Third Quarter 2019, 
Vol. 101, No. 3
Posted 2019-07-12

Occupational Mobility and Lifetime Earnings

by Yongseok Shin and C.Y. Kelvin Yuen

Abstract

People's occupations have a significant amount of information about their wages. However, because people—especially young workers—go through multiple occupations and employment statuses during their working lives, we find that their occupations at a young age do not predict their lifetime earnings well. When educational attainment and gender are considered, we find that across education-gender groups the differences in lifetime earnings are even larger than the differences in average occupational wages: Workers in high-wage education-gender groups (men with college degrees, for example) work more (at the extensive margin) and are more likely to have higher-paying occupations.

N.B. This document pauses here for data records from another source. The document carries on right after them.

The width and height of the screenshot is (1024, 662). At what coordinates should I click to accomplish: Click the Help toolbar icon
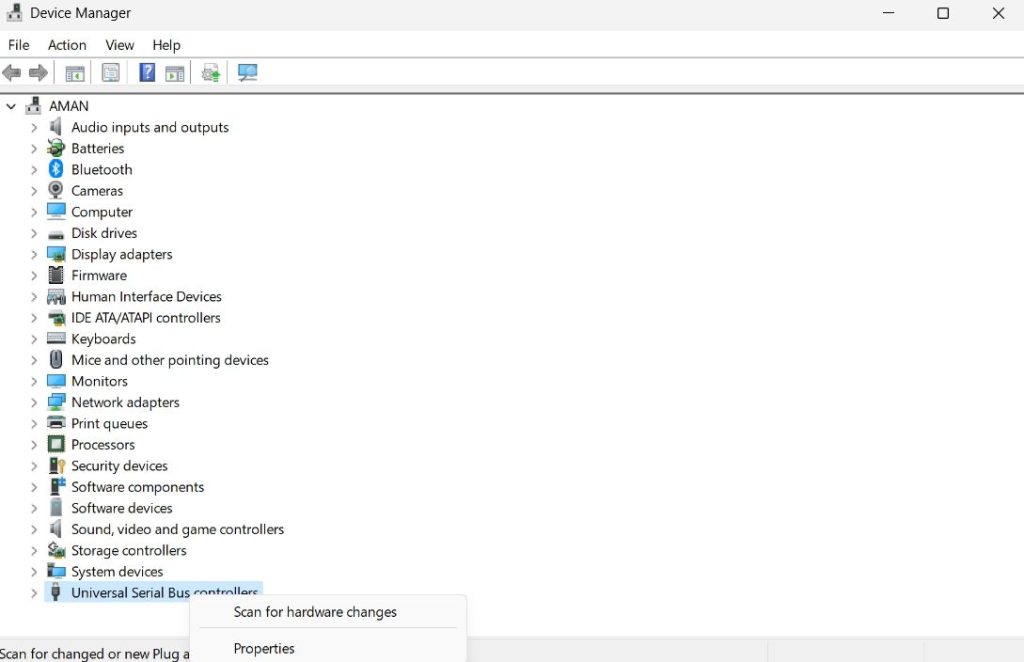tap(146, 72)
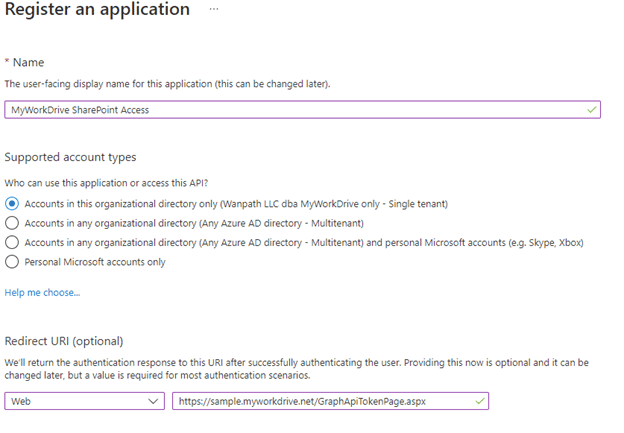Choose Multitenant and personal Microsoft accounts option

[12, 242]
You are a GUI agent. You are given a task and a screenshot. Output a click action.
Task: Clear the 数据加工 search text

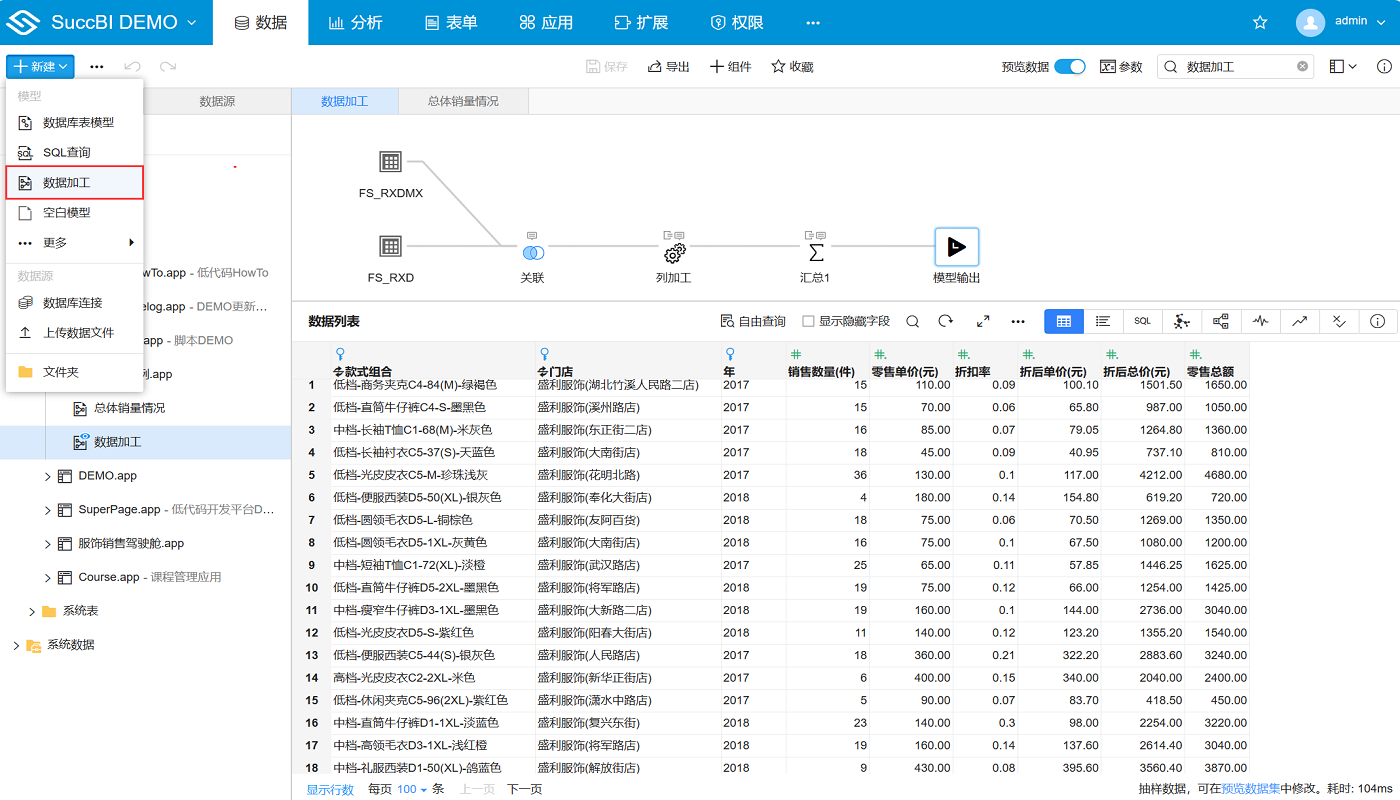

Yongseok Shin is a professor of economics at Washington University in St. Louis and a research fellow at the Federal Reserve Bank of St. Louis. C.Y. Kelvin Yuen is a Ph.D. candidate in economics at Washington University in St. Louis.



INTRODUCTION

Occupations signify people's economic standing: One can safely assume that doctors and lawyers are better off than cooks and janitors. In this article, we ask how much information on people's labor market outcomes is encapsulated in their occupations. We first consider how much of overall wage inequality can be accounted for by the differences in average wages of occupations (between-occupation inequality). We then examine how informative a person's occupation at a young age (i.e., 25 years of age) is about that person's lifetime earnings. Because the calculation of lifetime earnings takes into account the fact that people go through multiple occupations and employment statuses, we will look for patterns of mobility across occupations. Finally, we divide the data by education and gender groups to see how average wages and lifetime earnings vary across occupations within and across the groups. 

Our first finding is that occupations provide a significant amount of information on workers' wages in the cross section—average wages of occupations vary significantly: Even when we divide occupations into only 22 occupation categories, the highest average wage (legal) is nearly three times the lowest average wage (food preparation and serving). However, because workers go through multiple occupations and employment statuses during their working lives, especially when young, we find that their occupations at a young age do not predict their lifetime earnings well.

Our second finding is about the earnings gaps between education-gender groups. Even within the same occupation category, some groups (for example, men with college degrees) earn more than others. When we compute between-group differences in lifetime earnings, conditioning on occupation category at age 25, the fact that people go through multiple occupation categories and employment statuses amplifies the between-group wage differences within an occupation category. This amplification occurs because workers in high-wage education-gender groups work more (at the extensive margin) and are more likely to remain in higher-paying occupation categories.

In recent years, many macro-labor models of tasks and occupations have equated workers' occupations with their skill levels (see the review of Acemoglu and Autor, 2011). Once we factor in occupational mobility, however, our analysis suggests that the link between occupation and skill may be weaker than has often been assumed. 

Our finding on inequality in wage and lifetime earnings between education-gender groups relates to studies showing that occupation-specific human capital and tenure explains wage growth and inequality (see the review of Sanders and Taber, 2012).